- [TASK REQUIREMENTS]: Each record below is to be output unchanged, and any picture is to be dropped.

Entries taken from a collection
=== Begin Enclosure ===

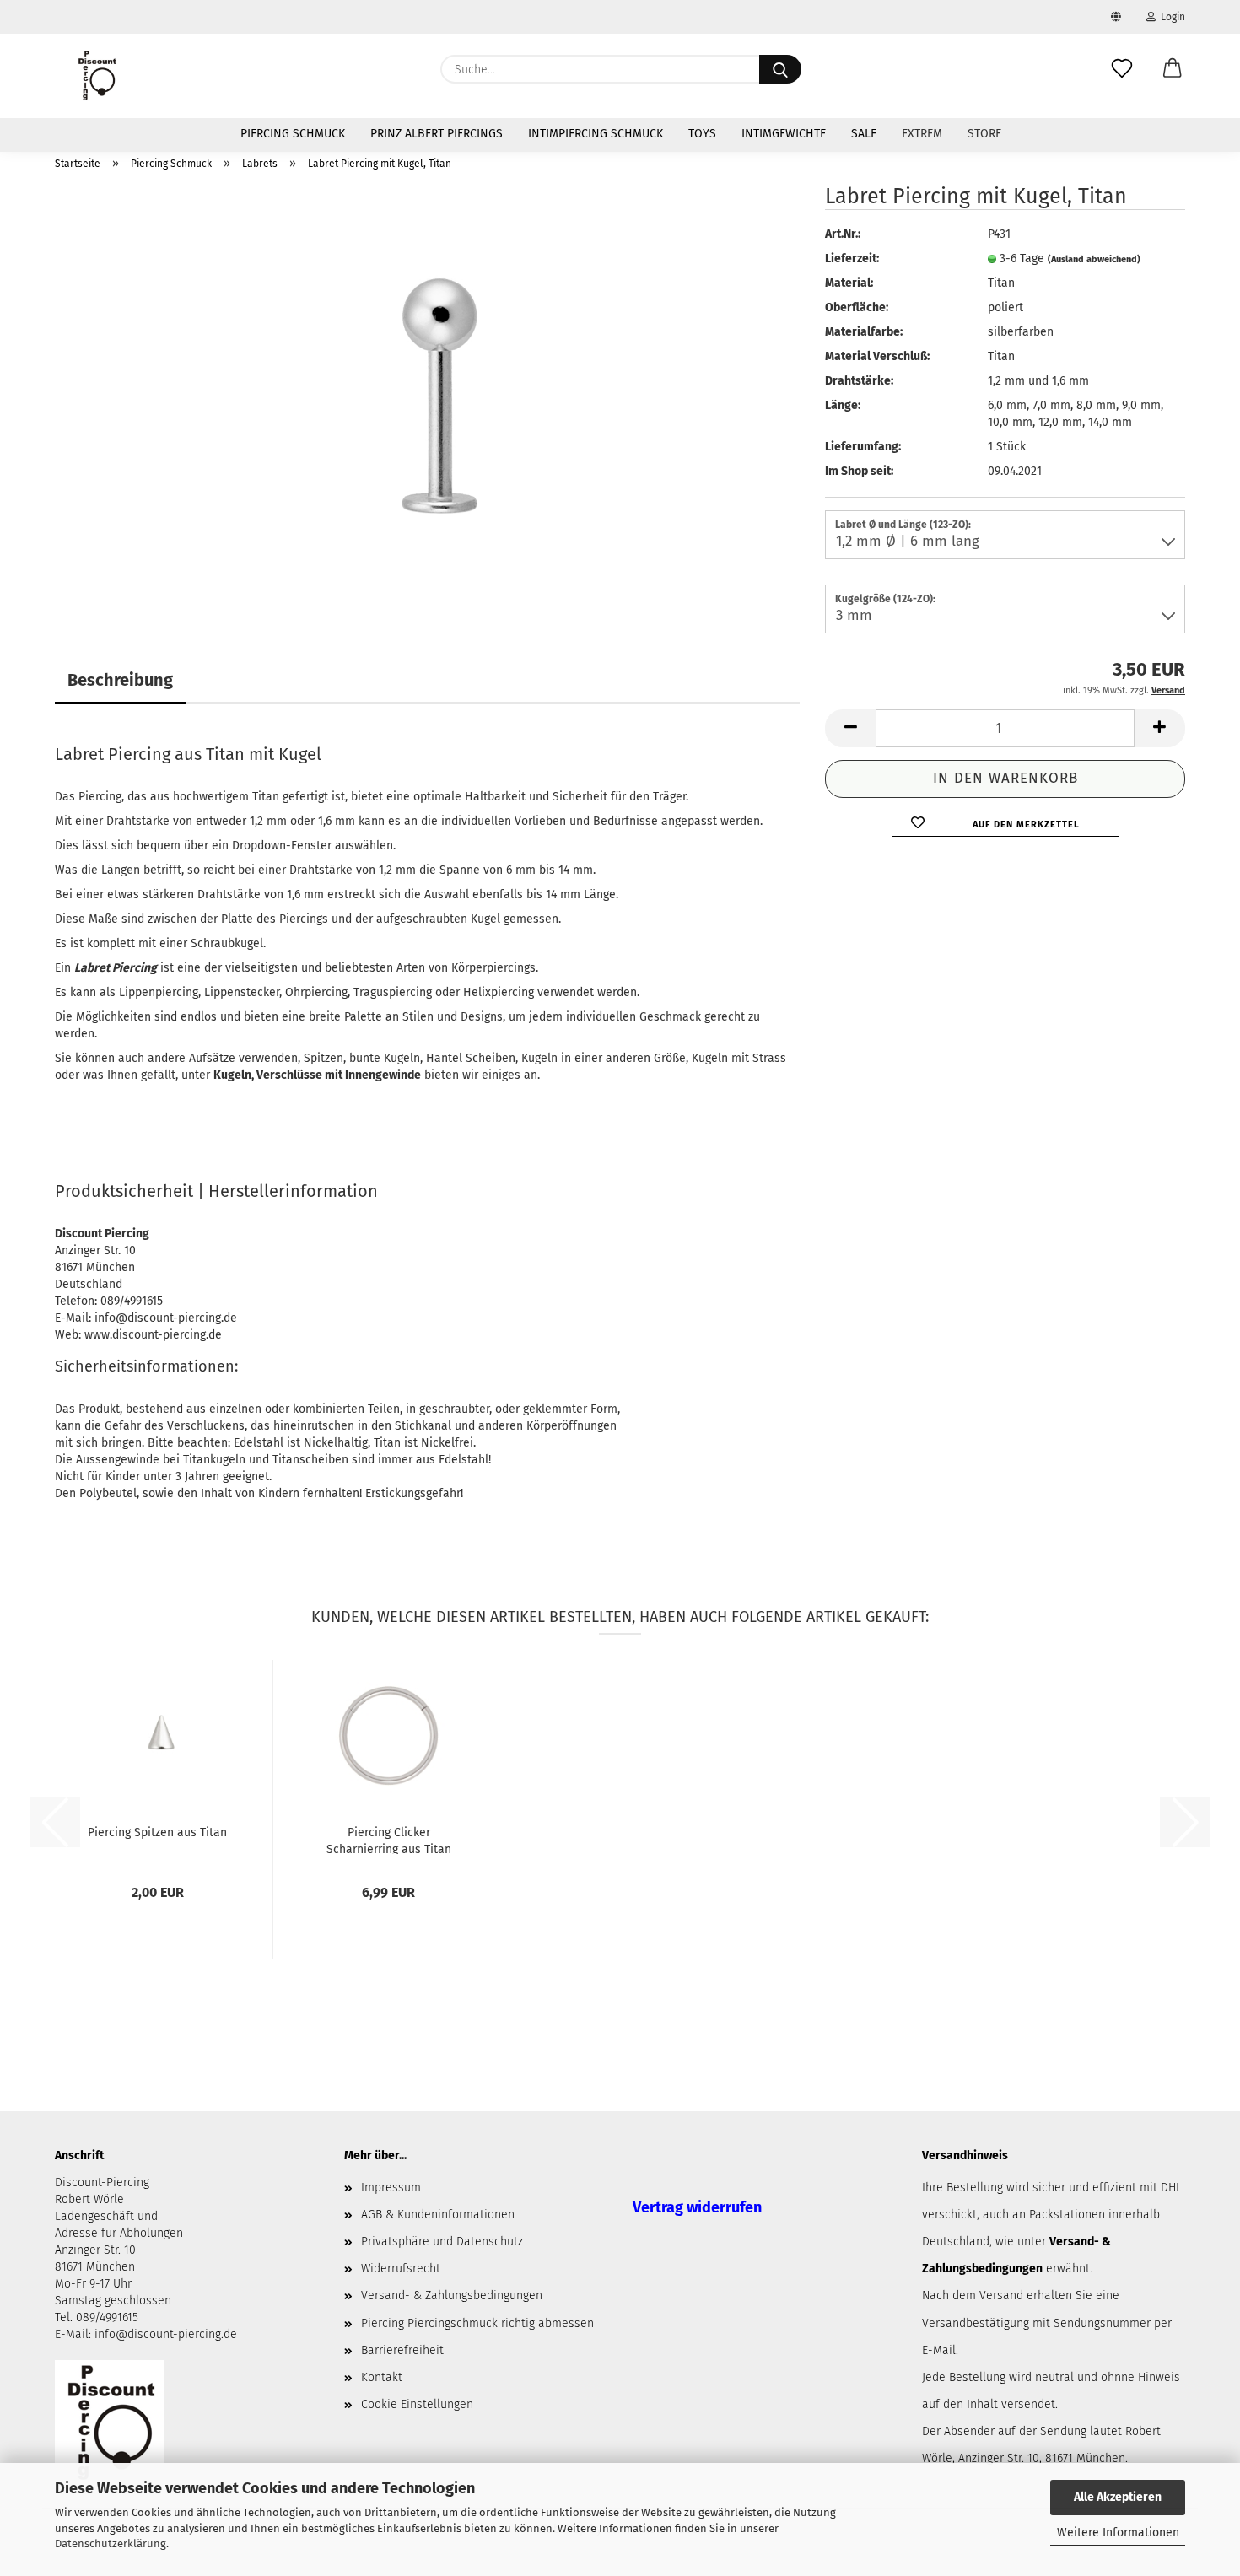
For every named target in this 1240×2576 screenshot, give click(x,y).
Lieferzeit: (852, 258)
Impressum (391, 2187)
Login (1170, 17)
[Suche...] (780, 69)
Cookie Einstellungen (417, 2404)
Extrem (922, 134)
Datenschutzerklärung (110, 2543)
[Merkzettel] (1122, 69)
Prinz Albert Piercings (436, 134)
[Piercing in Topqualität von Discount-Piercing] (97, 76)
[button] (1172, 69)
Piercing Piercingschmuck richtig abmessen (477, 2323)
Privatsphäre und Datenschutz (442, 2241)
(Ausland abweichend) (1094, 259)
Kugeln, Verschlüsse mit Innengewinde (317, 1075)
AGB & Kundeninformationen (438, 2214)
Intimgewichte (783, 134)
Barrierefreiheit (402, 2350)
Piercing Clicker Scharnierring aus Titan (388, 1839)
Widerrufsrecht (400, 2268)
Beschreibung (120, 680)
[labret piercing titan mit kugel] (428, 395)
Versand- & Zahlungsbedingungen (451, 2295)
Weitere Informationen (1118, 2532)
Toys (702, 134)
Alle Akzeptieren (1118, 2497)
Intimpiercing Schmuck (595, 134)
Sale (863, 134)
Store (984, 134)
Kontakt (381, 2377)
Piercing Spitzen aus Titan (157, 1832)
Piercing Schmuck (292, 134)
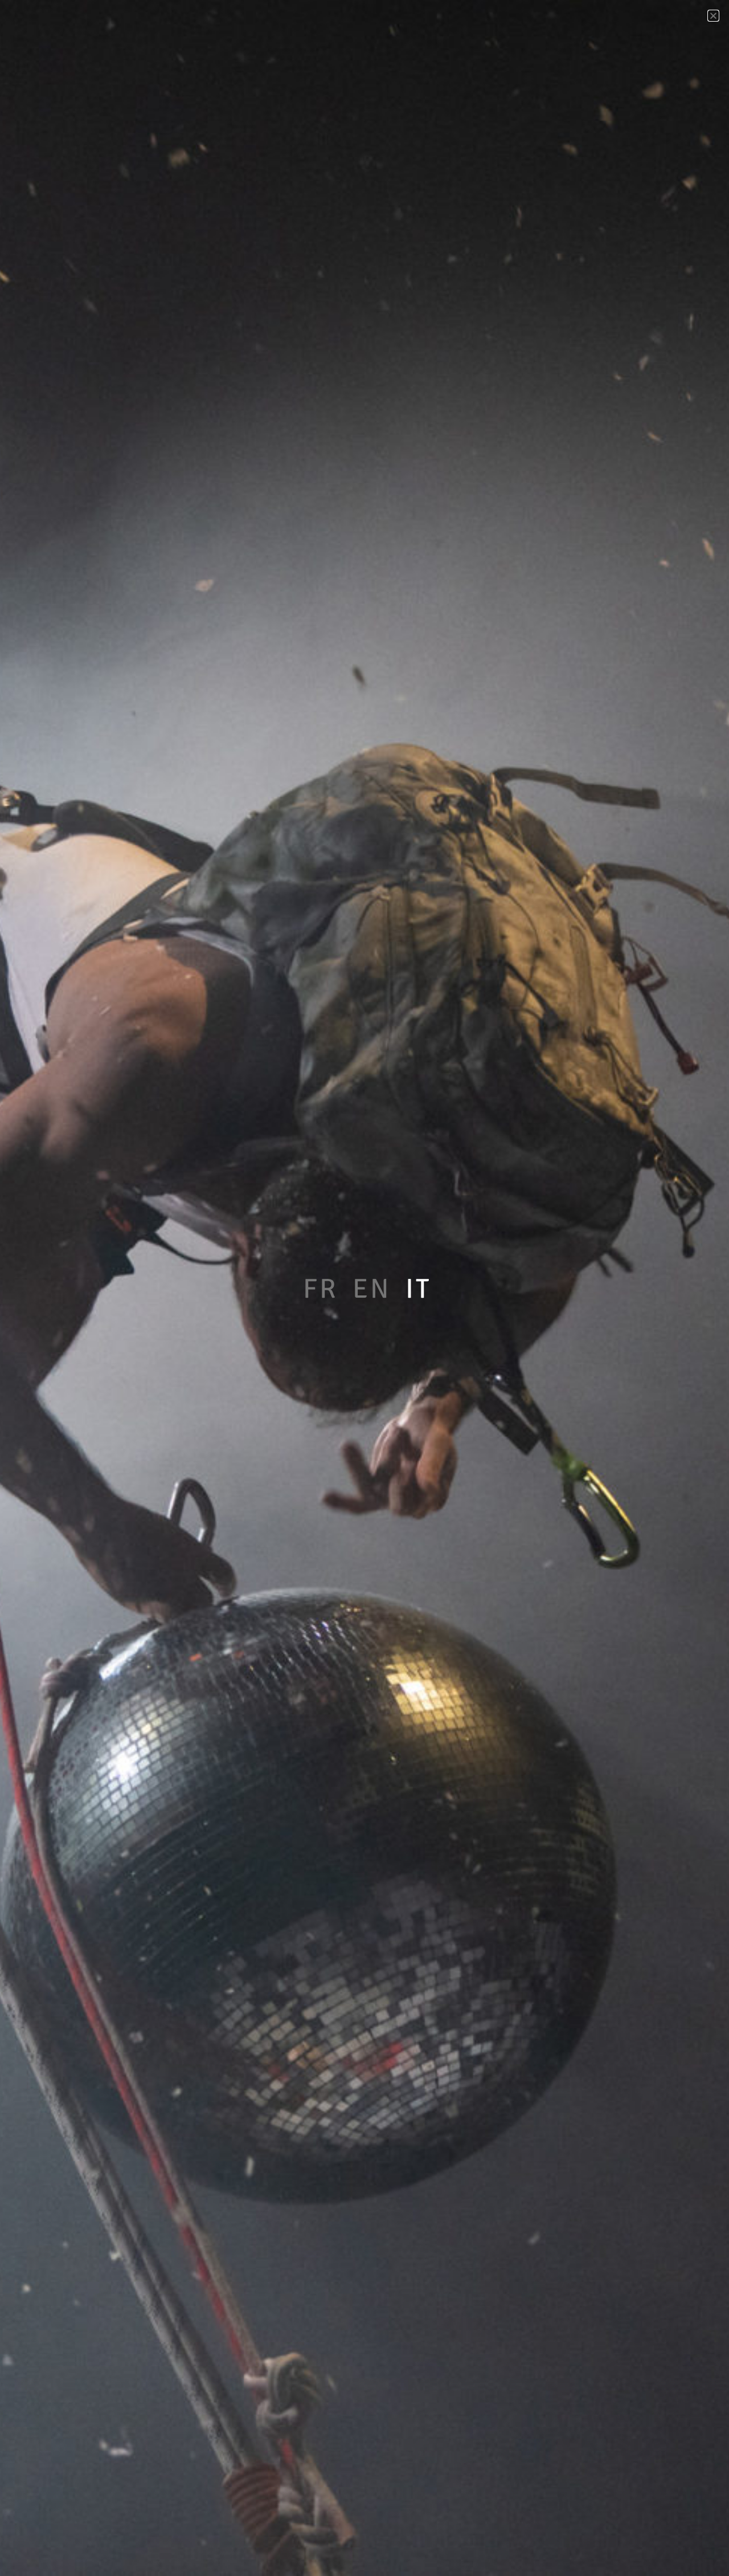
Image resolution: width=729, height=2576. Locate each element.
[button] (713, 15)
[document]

=== End Enclosure ===

- [SOLUTION TO THE PROBLEM]:
For every named target in this 1240×2576 screenshot, give click(x,y).
Lieferzeit: (852, 258)
Impressum (391, 2187)
Login (1170, 17)
[Suche...] (780, 69)
Cookie Einstellungen (417, 2404)
Extrem (922, 134)
Datenschutzerklärung (110, 2543)
[Merkzettel] (1122, 69)
Prinz Albert Piercings (436, 134)
[Piercing in Topqualität von Discount-Piercing] (97, 76)
[button] (1172, 69)
Piercing Piercingschmuck richtig abmessen (477, 2323)
Privatsphäre und Datenschutz (442, 2241)
(Ausland abweichend) (1094, 259)
Kugeln, Verschlüsse mit Innengewinde (317, 1075)
AGB & Kundeninformationen (438, 2214)
Intimgewichte (783, 134)
Barrierefreiheit (402, 2350)
Piercing Clicker Scharnierring aus Titan (388, 1839)
Widerrufsrecht (400, 2268)
Beschreibung (120, 680)
[labret piercing titan mit kugel] (428, 395)
Versand- & Zahlungsbedingungen (451, 2295)
Weitere Informationen (1118, 2532)
Toys (702, 134)
Alle Akzeptieren (1118, 2497)
Intimpiercing Schmuck (595, 134)
Sale (863, 134)
Store (984, 134)
Kontakt (381, 2377)
Piercing Spitzen aus Titan (157, 1832)
Piercing Schmuck (292, 134)
Image resolution: width=729, height=2576. Locate each element.
[button] (713, 15)
[document]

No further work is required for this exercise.